Tsingtau. Eine deutsche Kolonialstadt in China

Heute noch stehen in der chinesischen Millionenstadt Qingdao Fachwerkhäuser im 'neu-nürnbergischen Stil'. Der historische Stadtkern, die deutsche Kolonialstadt Tsingtau (1897-1914), erzählt ein koloniales Gründungsnarrativ deutscher Selbstrepräsentation im Spiegel einer rassistischen Konstruktion des chinesischen Anderen. Tsingtau war eine städtebauliche Selbstinszenierung des Deutschen Reiches, die von bürgerlicher Selbsterfindung und imperialem Anspruch der 'deutschen Kulturnation' auf ihren 'Platz an der Sonne' kündete. Das koloniale Gründungsnarrativ von der 'saubersten und gesündesten Stadt an der ganzen ostasiatischen Küste' untermauerte nicht nur die nationale und bürgerliche Selbstrepräsentation, sondern lieferte auch die Begründung für eine rassistische Ausgrenzung und Disziplinierung der chinesischen Bevölkerung, die sich dem Zugriff der Macht auf unterschiedlichste Weise zu entziehen verstand. Das Buch zeigt, wie Ausgrenzung und Disziplinierung der Mehrheitsbevölkerung und der Rückzug in eine gated community Imaginationen eines Belagerungszustandes durch 'die feindlichen Anderen' hervorbrachten, die auf kolonialen Deutungen der Welt, des Selbst und des Fremden beruhten. Imaginationen, die wir in unseren heutigen postkolonialen Denk- und Handlungsmustern wiedererkennen können.

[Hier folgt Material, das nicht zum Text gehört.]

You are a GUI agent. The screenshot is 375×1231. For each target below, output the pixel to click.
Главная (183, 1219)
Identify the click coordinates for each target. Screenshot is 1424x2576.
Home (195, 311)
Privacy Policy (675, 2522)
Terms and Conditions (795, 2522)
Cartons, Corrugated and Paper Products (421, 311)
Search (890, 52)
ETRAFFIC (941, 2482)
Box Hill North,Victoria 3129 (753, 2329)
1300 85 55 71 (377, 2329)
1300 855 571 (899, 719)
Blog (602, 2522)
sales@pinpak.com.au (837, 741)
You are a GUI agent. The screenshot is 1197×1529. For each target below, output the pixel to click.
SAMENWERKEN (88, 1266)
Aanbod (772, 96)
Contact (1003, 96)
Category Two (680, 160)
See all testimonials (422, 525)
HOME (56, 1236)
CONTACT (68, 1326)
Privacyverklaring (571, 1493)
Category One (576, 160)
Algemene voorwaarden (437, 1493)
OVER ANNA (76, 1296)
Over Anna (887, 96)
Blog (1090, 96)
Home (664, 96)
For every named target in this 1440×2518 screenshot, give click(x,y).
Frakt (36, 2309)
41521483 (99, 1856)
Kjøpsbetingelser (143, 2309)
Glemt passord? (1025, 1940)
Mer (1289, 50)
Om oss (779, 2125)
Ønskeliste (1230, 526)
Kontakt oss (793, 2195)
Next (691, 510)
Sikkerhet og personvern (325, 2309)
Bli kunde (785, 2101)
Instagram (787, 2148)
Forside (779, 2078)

Helga Rathjen hat Anglistik und Politik studiert und als Lehrerin, Museumspädagogin am Bremer Übersee-Museum und in der Lehrerfortbildung zu Globalem Lernen gearbeitet. Im Mittelpunkt ihres Interesses standen Postkolonialismus, Kolonialgeschichte und Dekolonisierung. Nach ihrer Pensionierung absolvierte sie ein Masterstudium Transkulturelle Studien in Bremen.